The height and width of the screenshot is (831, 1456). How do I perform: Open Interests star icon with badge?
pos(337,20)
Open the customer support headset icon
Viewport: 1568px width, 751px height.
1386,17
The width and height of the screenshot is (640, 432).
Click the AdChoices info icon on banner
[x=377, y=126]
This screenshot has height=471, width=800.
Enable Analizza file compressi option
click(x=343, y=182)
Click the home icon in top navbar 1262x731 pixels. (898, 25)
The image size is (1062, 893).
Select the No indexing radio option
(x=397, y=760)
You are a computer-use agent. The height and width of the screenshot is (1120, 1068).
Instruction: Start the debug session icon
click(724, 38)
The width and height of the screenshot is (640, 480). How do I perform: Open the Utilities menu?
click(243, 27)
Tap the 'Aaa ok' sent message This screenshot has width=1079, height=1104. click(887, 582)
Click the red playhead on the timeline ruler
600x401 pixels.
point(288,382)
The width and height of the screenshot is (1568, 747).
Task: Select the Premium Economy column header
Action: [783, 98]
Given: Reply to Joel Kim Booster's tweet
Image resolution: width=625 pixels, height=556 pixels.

========================================================================

** WHAT THE EXERCISE ASKS **
Write out all the items above again, putting "button" in place of every "icon" and keeping everything else the same.

** RESULT FOR THIS TASK **
The height and width of the screenshot is (831, 1456). How do I perform: Open Interests star button with badge?
pos(337,20)
Open the customer support headset button
Viewport: 1568px width, 751px height.
1386,17
The width and height of the screenshot is (640, 432).
Click the AdChoices info button on banner
[x=377, y=126]
This screenshot has height=471, width=800.
Enable Analizza file compressi option
click(x=343, y=182)
Click the home button in top navbar 1262x731 pixels. (898, 25)
The image size is (1062, 893).
Select the No indexing radio option
(x=397, y=760)
You are a computer-use agent. The height and width of the screenshot is (1120, 1068).
Instruction: Start the debug session button
click(724, 38)
The width and height of the screenshot is (640, 480). How do I perform: Open the Utilities menu?
click(243, 27)
Tap the 'Aaa ok' sent message This screenshot has width=1079, height=1104. click(887, 582)
Click the red playhead on the timeline ruler
600x401 pixels.
point(288,382)
The width and height of the screenshot is (1568, 747).
Task: Select the Premium Economy column header
Action: [783, 98]
Given: Reply to Joel Kim Booster's tweet
Image resolution: width=625 pixels, height=556 pixels.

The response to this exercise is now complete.